■ **Отрывок**:

‹…› Наш ключ к роли — Алонзо Кихано добрый! Отвратительно умиляться и разыскивать сентиментальные места, для того чтобы разжалобить зрителя. Это образ рыцаря. Пусть у этого рыцаря нет ни рыцарской повадки, ни рыцарской поступи, ни рыцарских интонаций (и весь-то смысл именно в том, что всего этого нет ни крохотной тени!) — но он добр, благороден, честен, строг к себе. Он застенчив в век развязности, целомудрен среди блуда и, наконец, возвышенно-мечтателен в век трезвого расчета и власти чистогана.
Говоря о сумасшествии Дон-Кихота, Козинцев объяснил его следующим образом: сумасшествие в том, что идальго способен, как ребенок, отдаваться мечте. А когда он уже поглощен ею, то начинает верить в реальность ее существования, выражает ее от полноты своей великой души. Сцена с Мариторнес у нас не получается прежде всего потому, что мы недостаточно глубоко играем веру в то, что возле Дон-Кихота действительно графиня.
В силе этой веры заключено и комическое положение и трогательность наивности старика-ребенка. Говоря о форме исполнения, Козинцев заметил: — Конечно, в образе Дон-Кихота у Сервантеса есть и карикатура, и буффонада. И, конечно, очень хочется, чтобы эти элементы стиля комического романа ожили в нашем фильме. Но трудность в том, что экран не допускает ни секунды внешней игры, а утрировка, даже небольшая, требует еще большего внутреннего наполнения. Тут трудно не вспомнить Чаплина. Он осуществил эту великую смесь клоунады и. психологического реализма. Но нужно прямо сказать: чтобы играть в этом стиле, нужно не просто хорошо играть, но гениально! Иначе — позор ломания и неприличие грубого театрального кривляния. Если у нас возникнет возможность хоть немного приблизиться к реализации такого стиля исполнения, — буду безмерно счастлив. Это идеал.
— А пока, — продолжал Козинцев, — нам нужно утвердиться в реалистическом толковании образа — деревенского идальго, благородного, доброго и мечтательного, потерявшего чувство реальности, нелепого и потешного в своей восторженности, но трогательного в благородстве стремлений. И наполнить все его действия человеческой глубиной и полнотой веры в истинность происходящего.
Дело наше не легкое, потому что перед нами одно из величайших произведений, созданных человечеством, но уж очень хочется сделать его хорошо!

■ **Короткое задание A**:
Чем, по словам Козинцева в отрывке, объясняется сумасшествие Дон-Кихота?
■ **Короткое задание B**:
Изложите отрывок о работе над образом Дон-Кихота в двух предложениях.
Приведённый далее листинг для работы не понадобится.

■ **Записанные данные**:

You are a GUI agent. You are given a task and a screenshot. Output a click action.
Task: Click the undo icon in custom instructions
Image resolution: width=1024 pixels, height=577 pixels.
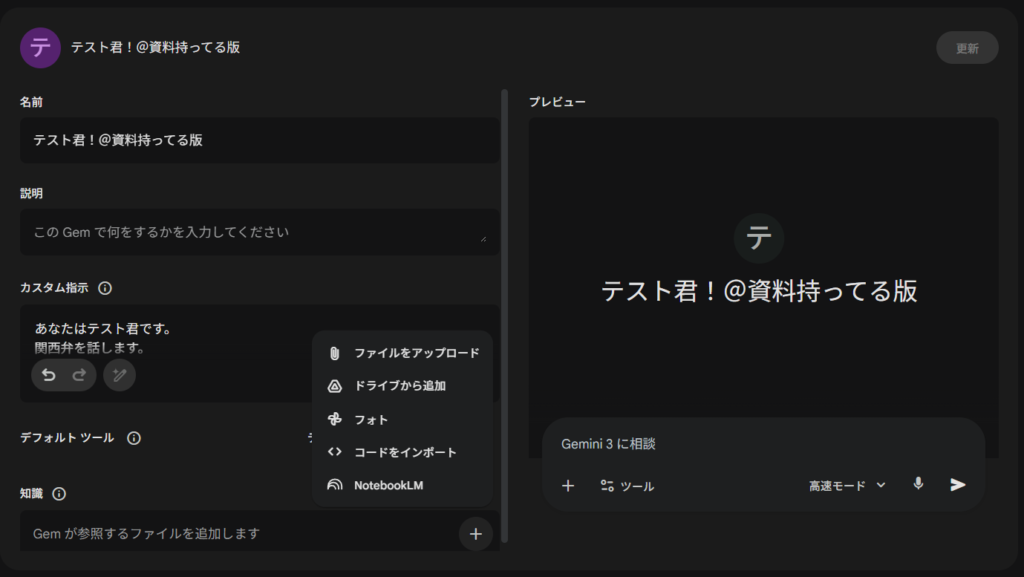click(50, 375)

■ **Письменный ответ A**:
Тем, что идальго способен, как ребенок, отдаваться мечте, а поглощенный ею, начинает верить в реальность ее существования.

■ **Письменный ответ B**:
Ключ к роли — Алонзо Кихано добрый, рыцарь без рыцарской повадки, но добрый, благородный и честный, чье сумасшествие состоит в детской способности отдаваться мечте и верить в ее реальность. Козинцев признает, что карикатура и буффонада требуют гениального исполнения, и предлагает пока утвердиться в реалистическом толковании образа, наполнив действия героя человеческой глубиной и верой в истинность происходящего.